***** 提供的文章

各大媒體已經訪過陳哲藝。《品 Prestige》這一篇,絕對不是炒冷飯,而是有獨家資料,讓你更接近陳哲藝——揚威康城影展前的他,到被看好是國寶級導演的他。
Sittings Editor CHRISTOPHER KHOO|Photography RON LEE|Fashion Editor WILSON LIM|理容 SEK using M.A.C.
現在人人稱他陳大導。覺得有點不習慣,因為廣播那些年,都不是這樣稱呼他,一時難改口。慶幸,這位名揚海外的本土導演,還肯讓我叫他一聲阿哲,與我暢談處女作《爸媽不回家》。
2001年10月,UFM1003電台準備開台,招募兼職電台主持人。義安理工學院傳播系的100名應召者中,只有10人脫穎而出,最年輕的入選者,就是修讀電影的陳哲藝。
加入了U計劃,台前台後都叫他阿哲。他除了參與幕後製作,每星期四更推出《電影大搜查》影評單元——才18歲,連半部片都未拍過,就已經開始狠批各大導演的戲。
他也為早班節目製作街頭訪問。有一次,到烏節路採訪菲傭,瞭解菲傭的窘境。那一次,是他人生中很重要的新起點。
13年後,他憑電影處女作《爸媽不在家》(Ilo Ilo)揚威康城影展,而這部電影和女傭很有關。
一切從女傭開始
雖然當年他離開電台深造去,我們再也沒有聯絡,可我一直關注他的發展。他執導的短片《G-23》、《阿嬤》,是那麼令人驚喜。
兩部電影均亮相康城,《阿嬤》更在第60屆康城影展,短片競賽中獲得特別表揚獎。《爸媽不在家》出現前,他的才華其實已受康城肯定。
我一直認為,他會是新加坡未來的王家衛或李安。他在康城贏得「金攝影機獎」(Camera d’Or),我馬上發簡訊給在法國參加影展的製作人之一——電台名嘴黃文鴻。我告訴他,阿哲非上《品》不可,文鴻一口答應幫我牽線。
我所認識的阿哲很敢言,一心想安排他出現在8月號《品》,因為主題是Dare。無奈攝影師行程問題,倫敦拍攝只好作罷。
我擔心大導演回到新加坡趕宣傳,無暇接受訪問。誰知他還是滿懷熱誠地和我保持聯繫,希望《品》實現這段訪談,順便敘舊,此舉讓我感動。
在本地,我是最早觀賞《爸媽不在家》的媒體之一。當天,我告訴自己不要做筆記,而是以觀眾心態,品這部得獎佳作。
看完之後,我落淚。

**********
***** 資料列

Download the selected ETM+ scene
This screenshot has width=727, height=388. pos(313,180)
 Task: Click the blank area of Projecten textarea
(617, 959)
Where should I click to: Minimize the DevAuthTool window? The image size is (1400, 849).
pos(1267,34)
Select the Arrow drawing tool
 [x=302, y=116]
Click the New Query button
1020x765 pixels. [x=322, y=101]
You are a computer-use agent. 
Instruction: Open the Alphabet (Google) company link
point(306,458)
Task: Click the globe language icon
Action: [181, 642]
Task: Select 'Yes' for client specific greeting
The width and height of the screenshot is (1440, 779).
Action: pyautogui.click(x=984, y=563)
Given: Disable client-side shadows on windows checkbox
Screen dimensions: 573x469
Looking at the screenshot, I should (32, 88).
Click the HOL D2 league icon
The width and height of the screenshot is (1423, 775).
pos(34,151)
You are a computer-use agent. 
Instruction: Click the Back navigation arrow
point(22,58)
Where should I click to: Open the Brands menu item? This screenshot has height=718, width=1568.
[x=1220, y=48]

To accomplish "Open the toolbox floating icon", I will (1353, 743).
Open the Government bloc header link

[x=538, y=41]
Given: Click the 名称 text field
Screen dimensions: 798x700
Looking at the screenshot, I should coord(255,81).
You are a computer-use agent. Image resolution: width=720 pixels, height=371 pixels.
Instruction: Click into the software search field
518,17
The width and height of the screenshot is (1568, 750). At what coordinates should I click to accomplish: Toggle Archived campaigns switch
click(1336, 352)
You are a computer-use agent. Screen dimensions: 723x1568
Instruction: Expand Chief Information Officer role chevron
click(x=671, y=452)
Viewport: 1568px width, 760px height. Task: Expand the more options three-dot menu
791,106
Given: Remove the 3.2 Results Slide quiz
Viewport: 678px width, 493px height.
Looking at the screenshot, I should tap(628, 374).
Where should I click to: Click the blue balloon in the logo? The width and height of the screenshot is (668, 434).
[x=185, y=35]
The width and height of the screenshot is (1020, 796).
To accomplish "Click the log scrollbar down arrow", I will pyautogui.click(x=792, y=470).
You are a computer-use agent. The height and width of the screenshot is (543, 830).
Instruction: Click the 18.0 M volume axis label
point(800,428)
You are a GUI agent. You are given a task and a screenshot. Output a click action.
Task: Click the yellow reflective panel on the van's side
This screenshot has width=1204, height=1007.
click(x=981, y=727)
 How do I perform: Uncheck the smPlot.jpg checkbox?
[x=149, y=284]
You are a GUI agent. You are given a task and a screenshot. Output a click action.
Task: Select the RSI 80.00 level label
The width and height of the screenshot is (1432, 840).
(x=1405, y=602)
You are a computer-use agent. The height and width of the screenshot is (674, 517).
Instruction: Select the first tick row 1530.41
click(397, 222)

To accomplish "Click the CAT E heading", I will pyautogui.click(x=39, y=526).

**********

操作說明:
(a) 根據陳哲藝那篇文章,他在電台每星期四推出的影評單元叫什麼?
(b) 從最後一句後面開始,把這篇寫陳哲藝的文章接著寫下去。

結果:
(a) 《電影大搜查》。

(b)
當年,我也是義安理工學院的電影系學生,踏足國際影展,對我們這些發導演夢的學生來說,簡直是在做春秋大夢。阿哲幫我們圓夢,他的導戲手法,確實具備國際大導演的元素。這個獎,他實至名歸。
從來沒有一位本地導演,可以把本島鄰里的小人物,刻畫得如此細膩,撼動人心。我覺得阿哲的《爸媽不在家》,可讓他套上「新加坡國寶級導演」榮譽。
導演,是一部電影的靈魂人物,他必須駕馭整個劇本,而阿哲也是《爸媽不在家》的編劇。一部好的電影,除了要充滿藝術性,也必須夠主流,導演所傳達的信息也很重要。這部電影都具備以上元素。
我問阿哲《爸媽不在家》的一切,從何開始?
「我小時候有一位菲傭,她在我12歲時離開。我記得那天在機場,我的內心感到很痛。很奇妙地,三年前當我考完碩士後,在20多歲的這個時候,這些回憶湧現。還無法完全釋懷當年的感受,就這樣我開始追溯童年回憶,憑著一份情意,開始寫這劇本。」
阿哲的經歷,讓我想起我的婆婆。當時她聘請一位來自斯里蘭卡的女傭,短短六年就能以流利的廣東話,和婆婆溝通。婆婆去世那天,她在靈堂前哭得很傷心。我躲在一旁偷看,那一刻的感覺是:原來,她是一家人。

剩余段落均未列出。